◆ Stored data entries

..............................

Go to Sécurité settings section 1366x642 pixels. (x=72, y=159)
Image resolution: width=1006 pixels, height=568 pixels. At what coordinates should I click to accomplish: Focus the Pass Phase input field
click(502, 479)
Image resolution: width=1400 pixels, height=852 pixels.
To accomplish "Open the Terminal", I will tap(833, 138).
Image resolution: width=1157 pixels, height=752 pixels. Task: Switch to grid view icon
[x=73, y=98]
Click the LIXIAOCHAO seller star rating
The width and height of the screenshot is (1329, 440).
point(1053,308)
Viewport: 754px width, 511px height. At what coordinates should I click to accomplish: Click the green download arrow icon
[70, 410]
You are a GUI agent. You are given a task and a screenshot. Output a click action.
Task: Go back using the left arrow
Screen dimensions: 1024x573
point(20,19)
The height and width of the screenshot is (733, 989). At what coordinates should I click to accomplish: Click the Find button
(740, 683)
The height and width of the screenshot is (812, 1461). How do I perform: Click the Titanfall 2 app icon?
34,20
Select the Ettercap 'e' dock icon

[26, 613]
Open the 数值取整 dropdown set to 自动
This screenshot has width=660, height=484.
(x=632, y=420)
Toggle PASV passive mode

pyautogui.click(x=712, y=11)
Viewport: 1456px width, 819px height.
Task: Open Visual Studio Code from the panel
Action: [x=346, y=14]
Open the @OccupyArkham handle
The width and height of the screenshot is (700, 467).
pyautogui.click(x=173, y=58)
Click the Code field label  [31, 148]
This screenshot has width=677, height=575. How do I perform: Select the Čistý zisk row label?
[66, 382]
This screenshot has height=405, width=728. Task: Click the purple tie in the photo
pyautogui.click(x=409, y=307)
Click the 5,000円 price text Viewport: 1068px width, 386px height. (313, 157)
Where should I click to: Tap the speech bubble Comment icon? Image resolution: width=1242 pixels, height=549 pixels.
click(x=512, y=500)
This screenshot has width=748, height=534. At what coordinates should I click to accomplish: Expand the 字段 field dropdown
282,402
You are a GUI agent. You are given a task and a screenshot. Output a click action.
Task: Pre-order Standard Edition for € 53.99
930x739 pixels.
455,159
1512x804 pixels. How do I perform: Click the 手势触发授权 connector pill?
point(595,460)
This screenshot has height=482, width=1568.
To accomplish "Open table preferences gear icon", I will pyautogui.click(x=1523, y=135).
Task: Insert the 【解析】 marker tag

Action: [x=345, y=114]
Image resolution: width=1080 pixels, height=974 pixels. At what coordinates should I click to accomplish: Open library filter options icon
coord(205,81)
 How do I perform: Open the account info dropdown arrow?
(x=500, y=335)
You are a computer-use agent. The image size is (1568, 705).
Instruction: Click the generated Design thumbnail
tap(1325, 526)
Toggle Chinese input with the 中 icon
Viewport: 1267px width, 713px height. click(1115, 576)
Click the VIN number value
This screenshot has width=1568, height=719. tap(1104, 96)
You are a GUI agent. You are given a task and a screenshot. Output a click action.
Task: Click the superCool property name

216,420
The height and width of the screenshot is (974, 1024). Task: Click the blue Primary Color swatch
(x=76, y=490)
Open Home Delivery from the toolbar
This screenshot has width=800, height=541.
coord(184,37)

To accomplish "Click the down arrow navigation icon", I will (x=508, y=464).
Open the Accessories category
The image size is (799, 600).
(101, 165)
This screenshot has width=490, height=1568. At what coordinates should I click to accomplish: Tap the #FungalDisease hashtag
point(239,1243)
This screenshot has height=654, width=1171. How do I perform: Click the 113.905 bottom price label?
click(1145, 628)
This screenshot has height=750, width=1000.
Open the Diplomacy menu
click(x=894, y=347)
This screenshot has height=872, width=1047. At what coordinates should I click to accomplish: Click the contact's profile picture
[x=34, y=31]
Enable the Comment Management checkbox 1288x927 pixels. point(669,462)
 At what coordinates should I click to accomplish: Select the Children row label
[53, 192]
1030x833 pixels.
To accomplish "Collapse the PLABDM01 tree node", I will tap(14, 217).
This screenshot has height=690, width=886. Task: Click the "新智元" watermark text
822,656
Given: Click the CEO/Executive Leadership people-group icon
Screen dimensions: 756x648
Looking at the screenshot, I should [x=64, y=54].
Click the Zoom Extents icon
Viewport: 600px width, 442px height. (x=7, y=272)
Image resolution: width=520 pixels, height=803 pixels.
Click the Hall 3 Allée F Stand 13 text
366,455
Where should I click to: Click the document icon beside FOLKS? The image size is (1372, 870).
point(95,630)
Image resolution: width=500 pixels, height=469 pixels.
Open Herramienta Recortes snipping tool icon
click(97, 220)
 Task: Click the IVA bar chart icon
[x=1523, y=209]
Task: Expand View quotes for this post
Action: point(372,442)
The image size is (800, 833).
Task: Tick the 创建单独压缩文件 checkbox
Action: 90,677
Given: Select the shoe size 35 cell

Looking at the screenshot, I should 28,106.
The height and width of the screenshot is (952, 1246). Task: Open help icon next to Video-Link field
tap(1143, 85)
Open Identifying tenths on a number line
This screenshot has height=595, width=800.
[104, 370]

..............................

◆ ASSIGNED TASK
For the lines above, output exactly those from the line containing "This screenshot has height=405, width=728." through the line containing "Click the 5,000円", and skip the others.

◆ RESPONSE FOR THIS EXERCISE
This screenshot has height=405, width=728. Task: Click the purple tie in the photo
pyautogui.click(x=409, y=307)
Click the 5,000円 price text Viewport: 1068px width, 386px height. (313, 157)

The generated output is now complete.